Alphabet Inc. (NASDAQ:GOOG, NASDAQ:GOOGL) recently released mixed earnings that disappointed investors, resulting in a drop in its stock price. The company’s revenue rose 11% year over year to $76.93 billion, but this was below market expectations, which had forecasted revenue of $85.15 billion. Furthermore, the quarter-over-quarter (QoQ) revenue growth rate was only 2.8%, with Q3 sales coming in at just $2.09 billion higher than the previous quarter’s $74.6 billion in sales. Investors had also hoped for higher growth in Google Cloud sales, which only rose by 4.7% from $8.0 billion in Q2 to $8.4 billion in Q3.
Despite the mixed earnings, Alphabet remains a highly profitable company with strong free cash flow (FCF). In Q3, it generated $22.6 billion in FCF, a 3.77% increase from the Q2 FCF figure. The FCF margin remained elevated at 29.4% in Q3.
In response to the stock’s downturn, there has been significant call option activity, particularly in out-of-the-money (OTM) strike prices for both GOOG and GOOGL stock. This suggests that some investors may view the drop as overdone and see potential for a rebound. Additionally, some of these call options offer opportunities for covered calls, such as the $130 strike price calls due on November 3, which offer a 1.0% yield on today’s spot price.

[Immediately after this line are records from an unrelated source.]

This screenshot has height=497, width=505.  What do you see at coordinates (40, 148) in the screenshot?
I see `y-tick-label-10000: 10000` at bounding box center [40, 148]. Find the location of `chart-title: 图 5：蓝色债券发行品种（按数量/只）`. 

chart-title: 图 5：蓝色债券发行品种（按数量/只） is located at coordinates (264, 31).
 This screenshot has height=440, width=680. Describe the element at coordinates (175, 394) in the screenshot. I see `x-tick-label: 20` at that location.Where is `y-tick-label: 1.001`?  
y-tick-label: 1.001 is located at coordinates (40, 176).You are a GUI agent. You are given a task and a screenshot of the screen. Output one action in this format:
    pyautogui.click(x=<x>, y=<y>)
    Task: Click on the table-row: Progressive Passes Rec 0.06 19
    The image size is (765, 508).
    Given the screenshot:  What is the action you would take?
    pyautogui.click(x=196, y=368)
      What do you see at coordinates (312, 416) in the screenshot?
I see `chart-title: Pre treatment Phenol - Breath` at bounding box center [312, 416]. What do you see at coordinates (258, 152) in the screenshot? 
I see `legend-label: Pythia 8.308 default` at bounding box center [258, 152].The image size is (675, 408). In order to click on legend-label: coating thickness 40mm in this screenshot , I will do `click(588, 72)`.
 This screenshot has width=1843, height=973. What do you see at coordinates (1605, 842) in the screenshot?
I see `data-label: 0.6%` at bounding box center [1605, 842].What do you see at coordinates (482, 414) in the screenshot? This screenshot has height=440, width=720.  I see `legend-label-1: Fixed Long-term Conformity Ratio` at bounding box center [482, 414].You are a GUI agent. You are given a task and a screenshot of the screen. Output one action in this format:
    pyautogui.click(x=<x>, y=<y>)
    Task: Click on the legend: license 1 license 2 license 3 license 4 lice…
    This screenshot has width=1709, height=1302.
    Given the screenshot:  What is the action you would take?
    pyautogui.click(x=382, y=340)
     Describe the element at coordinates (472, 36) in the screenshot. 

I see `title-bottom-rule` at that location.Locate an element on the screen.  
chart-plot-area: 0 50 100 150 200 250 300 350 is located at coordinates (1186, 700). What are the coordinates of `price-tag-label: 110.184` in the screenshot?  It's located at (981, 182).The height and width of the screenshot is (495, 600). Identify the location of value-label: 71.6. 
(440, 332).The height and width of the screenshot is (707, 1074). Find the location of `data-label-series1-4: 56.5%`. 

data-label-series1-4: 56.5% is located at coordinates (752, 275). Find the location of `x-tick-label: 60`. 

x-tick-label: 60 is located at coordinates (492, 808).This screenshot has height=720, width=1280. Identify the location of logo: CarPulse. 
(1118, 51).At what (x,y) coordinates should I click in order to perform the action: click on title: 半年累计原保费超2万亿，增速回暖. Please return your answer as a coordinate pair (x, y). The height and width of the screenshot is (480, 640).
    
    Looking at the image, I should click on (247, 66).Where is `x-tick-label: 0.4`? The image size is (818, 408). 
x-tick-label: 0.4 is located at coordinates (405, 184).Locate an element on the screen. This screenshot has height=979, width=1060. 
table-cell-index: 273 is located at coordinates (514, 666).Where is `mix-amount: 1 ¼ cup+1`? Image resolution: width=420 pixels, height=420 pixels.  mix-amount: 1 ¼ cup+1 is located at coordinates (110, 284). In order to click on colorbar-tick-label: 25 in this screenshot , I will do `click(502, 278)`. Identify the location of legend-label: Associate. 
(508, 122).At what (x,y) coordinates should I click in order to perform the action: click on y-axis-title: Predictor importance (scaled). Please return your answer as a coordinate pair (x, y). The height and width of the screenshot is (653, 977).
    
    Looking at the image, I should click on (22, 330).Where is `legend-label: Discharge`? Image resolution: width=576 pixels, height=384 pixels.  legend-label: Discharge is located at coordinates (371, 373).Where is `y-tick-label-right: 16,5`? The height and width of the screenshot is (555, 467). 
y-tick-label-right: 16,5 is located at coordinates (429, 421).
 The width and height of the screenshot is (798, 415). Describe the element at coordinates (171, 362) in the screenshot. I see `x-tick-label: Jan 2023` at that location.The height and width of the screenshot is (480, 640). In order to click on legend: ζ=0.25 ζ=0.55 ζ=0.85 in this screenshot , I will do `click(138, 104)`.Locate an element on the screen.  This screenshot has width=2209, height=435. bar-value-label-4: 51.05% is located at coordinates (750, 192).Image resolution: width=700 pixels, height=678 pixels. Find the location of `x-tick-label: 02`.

Contrarian investors may view the company’s strong FCF generation and see the potential for the stock to recover. Using FCF yield metrics, it is possible to estimate a higher value for GOOG stock, potentially implying significant upside potential from the current market cap. However, it’s important to note that these calculations are based on various assumptions and estimations.
In summary, while Alphabet’s recent performance disappointed some investors, there is still optimism in the market. Some see the drop in Alphabet’s stock as an opportunity, and there is a focus on the company’s FCF generation and its long-term potential.